SLM Corp., the largest U.S. student lender, last week sold $1.1 billion of securities backed by private student loans. Demand for the riskiest bunch -- those that will lose money first if the loans go bad -- was 15 times greater than the supply, people familiar with the deal said. . . .
Federal and private student-loan borrowing totaled $966 billion at the end of the fourth quarter, up 11% from a year earlier and 51% since 2008, according to the Fed report, part of its quarterly analysis of household debt and credit.
People under 30 are struggling the most. The delinquency rate jumped to 35% last quarter from 26% in 2008, according to the Fed report.
—“Student-Loan Securities Stay Hot: Investors’ Hunger for Returns Is Driving Demand Even as More Borrowers Fall Behind on Their Payments”, Wall Street Journal (March 4, 2013).
Yeah . . . a lotta Super-Geniuses here, all-around . . . .

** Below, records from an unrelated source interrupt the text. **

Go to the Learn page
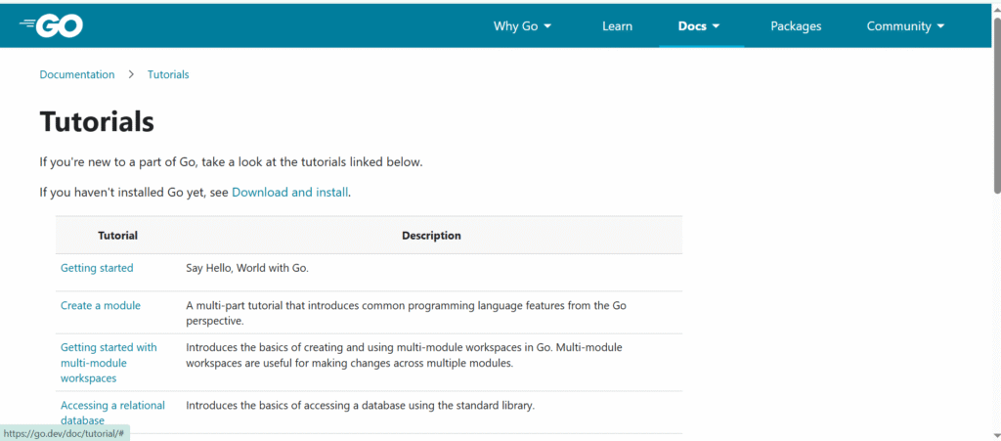The height and width of the screenshot is (441, 1001). point(618,26)
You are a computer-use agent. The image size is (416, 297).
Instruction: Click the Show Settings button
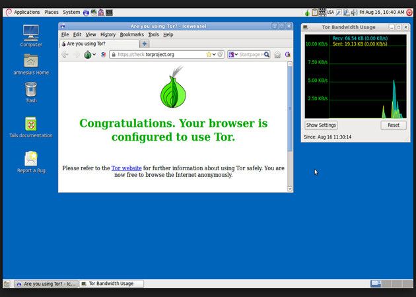(321, 125)
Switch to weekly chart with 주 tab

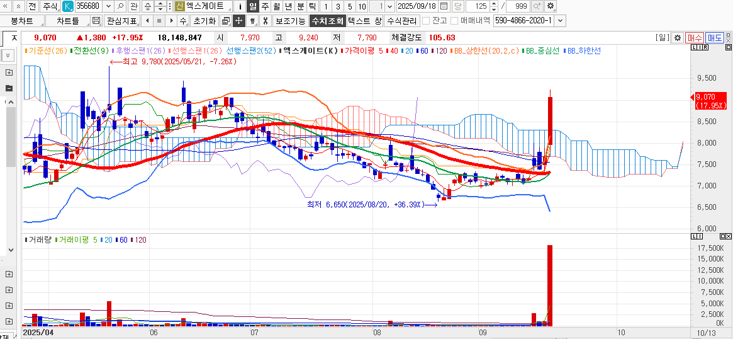click(x=264, y=6)
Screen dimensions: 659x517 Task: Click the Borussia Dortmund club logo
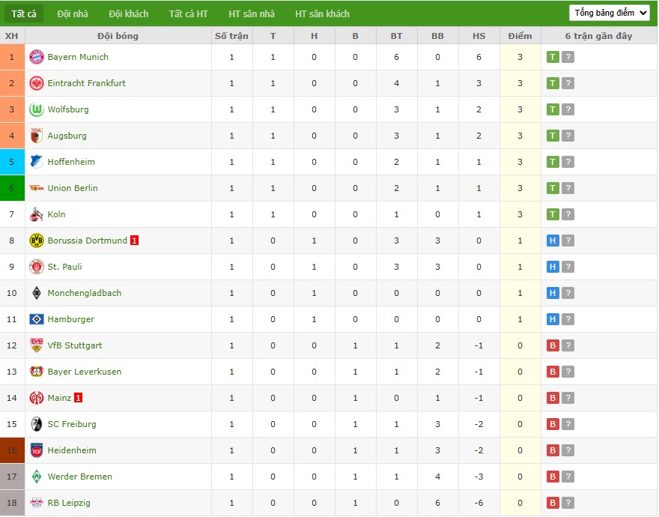[x=37, y=241]
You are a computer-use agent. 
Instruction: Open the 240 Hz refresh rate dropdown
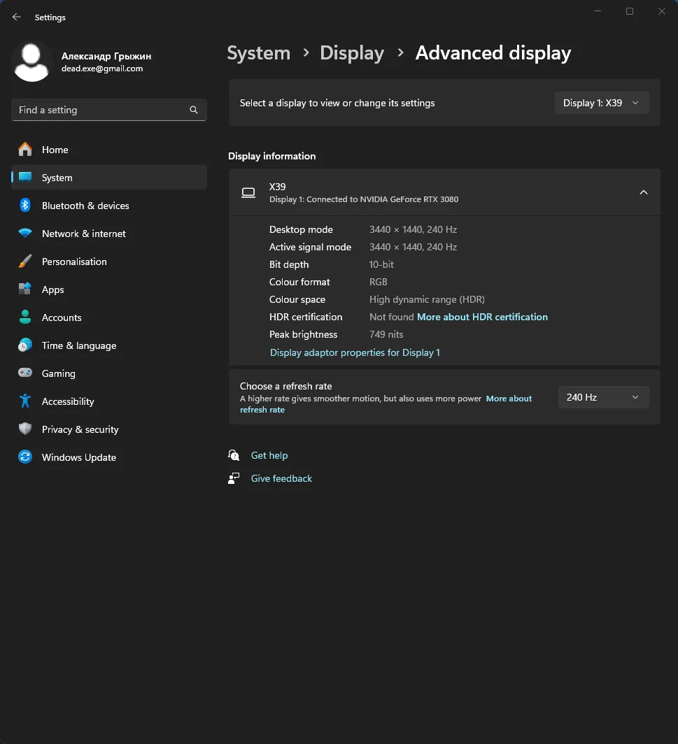[x=602, y=397]
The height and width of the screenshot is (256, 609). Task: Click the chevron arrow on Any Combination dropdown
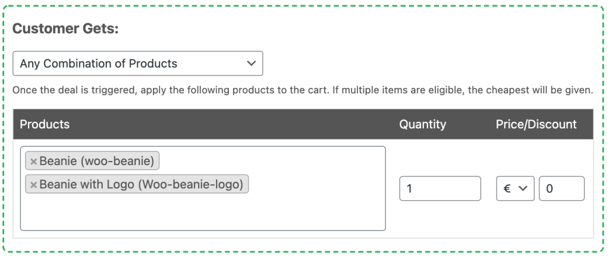[x=252, y=63]
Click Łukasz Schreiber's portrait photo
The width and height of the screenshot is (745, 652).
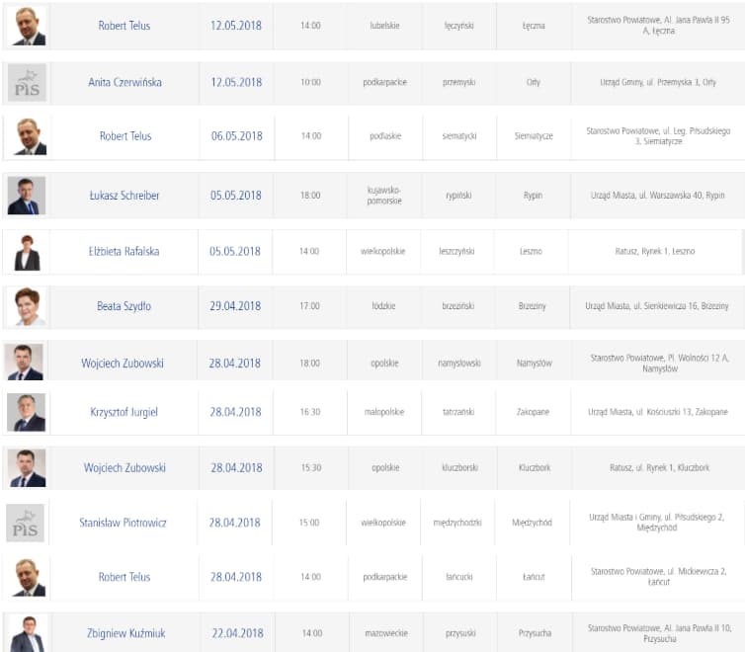[26, 196]
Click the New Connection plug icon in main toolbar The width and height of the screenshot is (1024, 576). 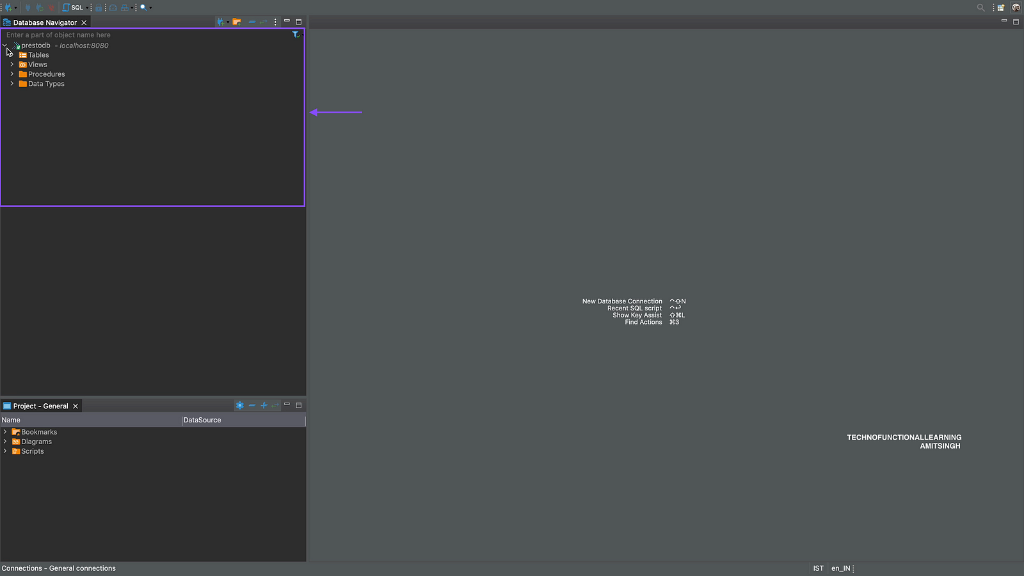pos(8,8)
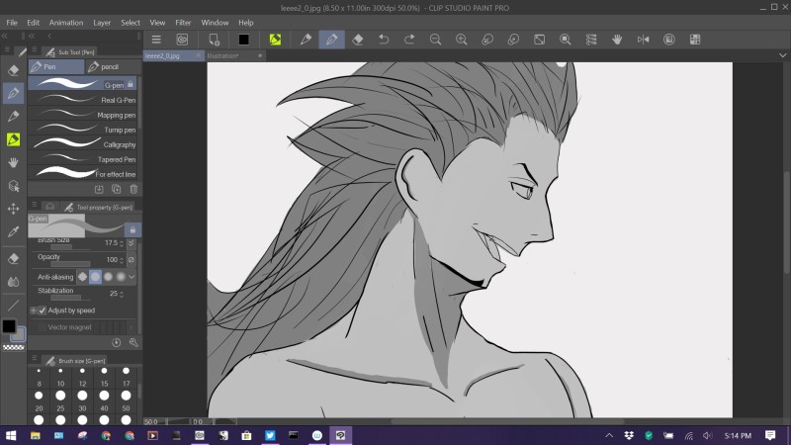
Task: Click the Undo arrow in the command bar
Action: tap(384, 40)
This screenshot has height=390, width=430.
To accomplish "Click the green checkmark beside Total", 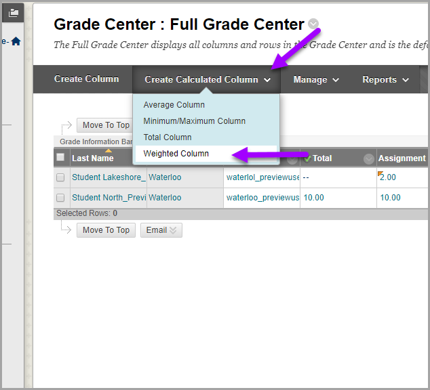I will click(x=307, y=158).
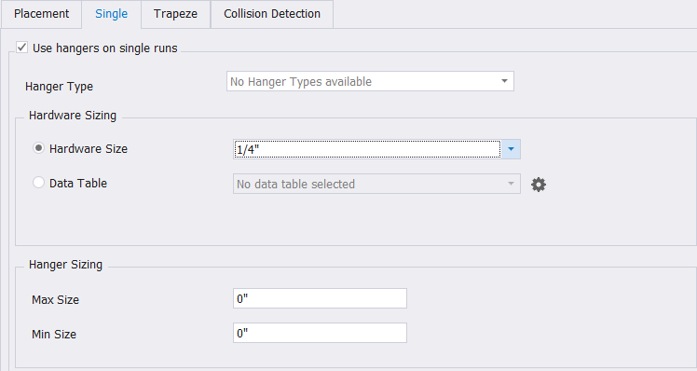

Preston Bell ( is the author of the (free) satire about the Law School situation: Smarter Than Socrates: The End of the Law School Era.


  1. First!

    Total sweetness!

  2. Saw this awhile back. Scrutinize, in particular, the second comment...

    If that second comment wasn't written by Mitchell or someone at OSU law, I'll eat my hat.

  3. ^ Meant to write Case Western rather than OSU...

  4. Richard Posner is mad as hell at the ABA Task Force on Legal Education and he's not going to take it anymore!

  5. Nice catch on the Sallie Mae story.

  6. Student loan debt has gone up over 350% since 2005 and 550% since 1998. Why is that boys and girls? This is because bankruptcy law reforms that passed in 2005 and 1998 opened up the flood gates of the supply of loanable funds because government and private loans became non-dischargeable in bankruptcy. Easy student loan money leads to higher tuition every single year. Congress slipped these bankruptcy reforms into bills (you know the backroom deal type of stuff) so they can sucker punch working people yet again. The system is rigged.